Jeongmoon Choi is an artist based in Berlin Germany best known for her unique light installations. Her main goal as an artist is to redefine ordinary spaces with her installations. The main materials that she uses in her light art installations are fine wool thread (white and colored), and ultraviolet lights. When she first comes up with an idea, she maps it out on paper by making a layout of the room and drawing straight lines in it. She likes to have a very well thought out plan before she starts hanging the thread. As she is hanging the thread the room is dark with only ultraviolet lights on. The UV lights illuminate the threads that are barley visible to the naked eye, creating a laser like optical illusion.

The concept behind her work is to transport the viewer into a different dimension where two and three dimension are blended. She aims for her work to be sci-fi-esque and very thought provoking. One of the newest concepts that she uses in her art pieces is the concept of showing nature through her instillations. One of her most well known instillations is Double Vision. This piece is made with white and colored wool, and UV lights illuminating them. This piece was planned out so that the viewer would be following her path as she walked hanging the threads. She did this by making a rough draft of how she wanted to hang the thread but organically moving through the room and hanging each section where she thought it would look best. The threads were hung in a way where they almost seem to vibrate creating a double vision effect to the viewer.

One of her newer works called Le Pouls de Terre, translated from French to the pulse of the earth focuses on the concept of nature. The theme of this piece is the pulse of the earth caused by an earthquake. The lines in Le Pouls de Terre emulate a seismograph, which is an instrument that records and measures earthquakes. This instillation is a recreation of the seismograph from the 2011 Tohoku earthquake that caused the largest tsunami in the world. This tsunami led to the Fukushima nuclear disaster. The materials used for this instillation were white wool threads and UV lights. The next popular piece that Jeongmoon created is called Drawing in Space.

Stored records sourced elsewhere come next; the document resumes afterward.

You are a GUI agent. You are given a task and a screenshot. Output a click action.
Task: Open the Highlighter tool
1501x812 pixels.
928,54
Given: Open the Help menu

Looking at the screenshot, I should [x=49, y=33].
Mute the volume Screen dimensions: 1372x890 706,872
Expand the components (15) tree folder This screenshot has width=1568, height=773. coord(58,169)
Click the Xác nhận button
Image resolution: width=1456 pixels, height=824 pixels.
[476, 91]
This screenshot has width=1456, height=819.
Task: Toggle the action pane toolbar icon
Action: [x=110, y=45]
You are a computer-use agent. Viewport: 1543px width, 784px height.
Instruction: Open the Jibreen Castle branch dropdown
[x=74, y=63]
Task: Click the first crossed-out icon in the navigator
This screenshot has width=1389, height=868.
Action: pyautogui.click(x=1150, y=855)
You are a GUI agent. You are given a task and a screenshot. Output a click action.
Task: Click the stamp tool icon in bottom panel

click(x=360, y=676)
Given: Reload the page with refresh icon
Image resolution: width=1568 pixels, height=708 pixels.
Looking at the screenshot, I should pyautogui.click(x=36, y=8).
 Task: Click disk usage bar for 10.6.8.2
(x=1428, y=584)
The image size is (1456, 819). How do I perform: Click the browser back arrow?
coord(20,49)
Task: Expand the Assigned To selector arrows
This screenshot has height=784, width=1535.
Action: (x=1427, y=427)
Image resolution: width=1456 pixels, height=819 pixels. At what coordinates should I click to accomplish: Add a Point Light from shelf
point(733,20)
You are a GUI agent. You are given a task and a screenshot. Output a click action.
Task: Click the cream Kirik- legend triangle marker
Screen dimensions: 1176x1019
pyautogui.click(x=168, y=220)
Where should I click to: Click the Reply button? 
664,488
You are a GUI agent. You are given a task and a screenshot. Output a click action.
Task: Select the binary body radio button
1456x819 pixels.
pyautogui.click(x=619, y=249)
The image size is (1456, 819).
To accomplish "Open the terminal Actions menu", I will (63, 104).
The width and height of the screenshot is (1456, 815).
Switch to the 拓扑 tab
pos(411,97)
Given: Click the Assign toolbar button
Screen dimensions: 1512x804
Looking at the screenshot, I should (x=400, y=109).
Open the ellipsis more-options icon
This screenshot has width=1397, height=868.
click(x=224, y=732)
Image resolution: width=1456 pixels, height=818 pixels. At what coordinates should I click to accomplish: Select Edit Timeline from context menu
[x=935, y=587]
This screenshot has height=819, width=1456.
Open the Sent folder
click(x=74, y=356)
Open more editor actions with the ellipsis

Drawing in Space is a challenge of perception, creating a depth effect in a plain square room. It is a play on surfaces and lines using white and colored wool thread and UV lights. Jeongmoon wanted this room to evoke a feeling of disorientation. The theme of this piece if housing nature and natural disasters which is seen through the craziness of the lines on the floor and ceiling. The last instillation of Jeongmoon’s that I will be talking about is a piece called Portal. This instillation is unique because a mirror is used as well as the white wool thread and UV lights. The mirror is used as a reflection of the top half of the portal to make it look like there is a bottom half that leads somewhere. This piece is used to make people think and wonder where this portal is leading to, and what is on the other side.